The challenge on the ground that EWS quota will breach 50% limit of reservation is rebutted by stating that this limit imposed by Supreme Court in Indira Sawhney case is not applicable after constitution amendment.
"conclusions drawn in Indra Sawhney (supra) are inapplicable to the present case as the said judgment was delivered while determining the constitutional validity of certain Office Memorandums issued by the Government of India in the year 1990", says the affidavit in this context.
The limit of 50% is only applicable to reservation made under Article 15(4), 15(5) and 16(4) and does not apply to Article 15(6) and 16(6).
The centre also negates the petitioners' argument that reservation cannot be provided only on the basis of economic criteria. It is highlighted that several Committees have been set up wherein quantifiable data has been collected highlighting the need for having reservation for the economically weaker sections of the society. Economic criteria has been held to be a relevant factor for determination of social and educational backwardness.
It is stated that the indicators used for identification of socio-economic backward classes cannot be used for identification of economically backward classes. Because, EWS classes are not homogenous, and secondly, they do not have a common criteria like that of castes, on the basis of which, economic backwardness can be evolved.
The affidavit refers to Sinho Commission Report, which had recommended amending the constitution to enable economic reservation.
Accordingly, the Constitutional amendments were necessitated for providing opportunities in higher education and employment to those who have been excluded by virtue of their economic status.
The constitutional amendment was brought in to promote social equality by providing opportunities in higher education and employment to those who have been excluded by virtue of their economic status.
The challenge to this 103rd Constitutional Amendment in the top court has been made by the NGO Youth for Equality, Janhit Abhiyan, political activist Tehseen Poonawala, Advocates Reepak Kansal and Pawan.

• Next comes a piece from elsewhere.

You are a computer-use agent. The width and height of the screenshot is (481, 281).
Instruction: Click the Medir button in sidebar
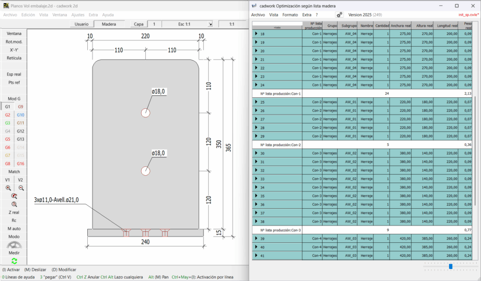14,253
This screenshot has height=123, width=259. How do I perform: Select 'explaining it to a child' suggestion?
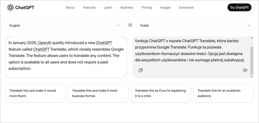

Both the Houses of the Parliament had passed the 124th constitutional amendment bill to provide 10 % reservation in public employment and higher education to the EWS on January 9 and enacted the Constitution (One Hundred and Third Amendment) Act, 2019 to enable the State to make reservation on the economic criterion alone.

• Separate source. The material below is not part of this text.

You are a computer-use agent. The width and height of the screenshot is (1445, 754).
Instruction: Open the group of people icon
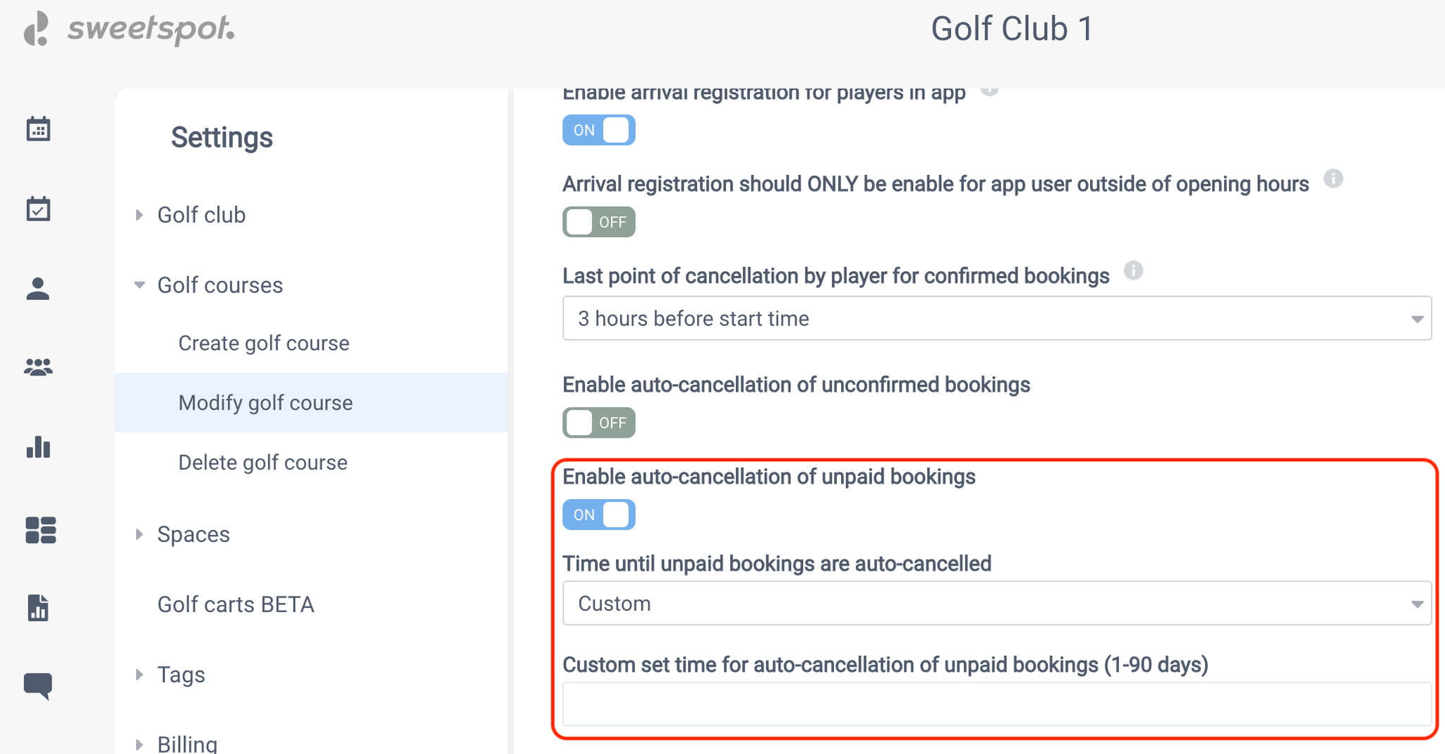point(38,368)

The Act, by virtue of which Articles 15 and 16 stand amended, received the assent of the President on January 12 and was published in the Gazette on the same day.

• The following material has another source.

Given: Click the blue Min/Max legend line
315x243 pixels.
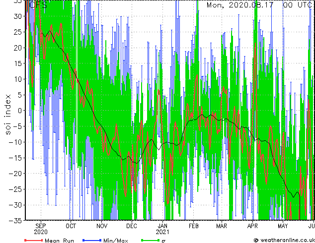Looking at the screenshot, I should [x=92, y=240].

The petitioners have placed reliance on the Maratha and Patidar quota cases where the apex court and several High Courts have struck down the reservations exceeding the 50% cap. "It is clear that the concept of reservation itself is not with reference to the economic status of a person but rather in context of the community to which he belongs, with an idea to integrate that community into the mainstream system of education and employment", it is further contended.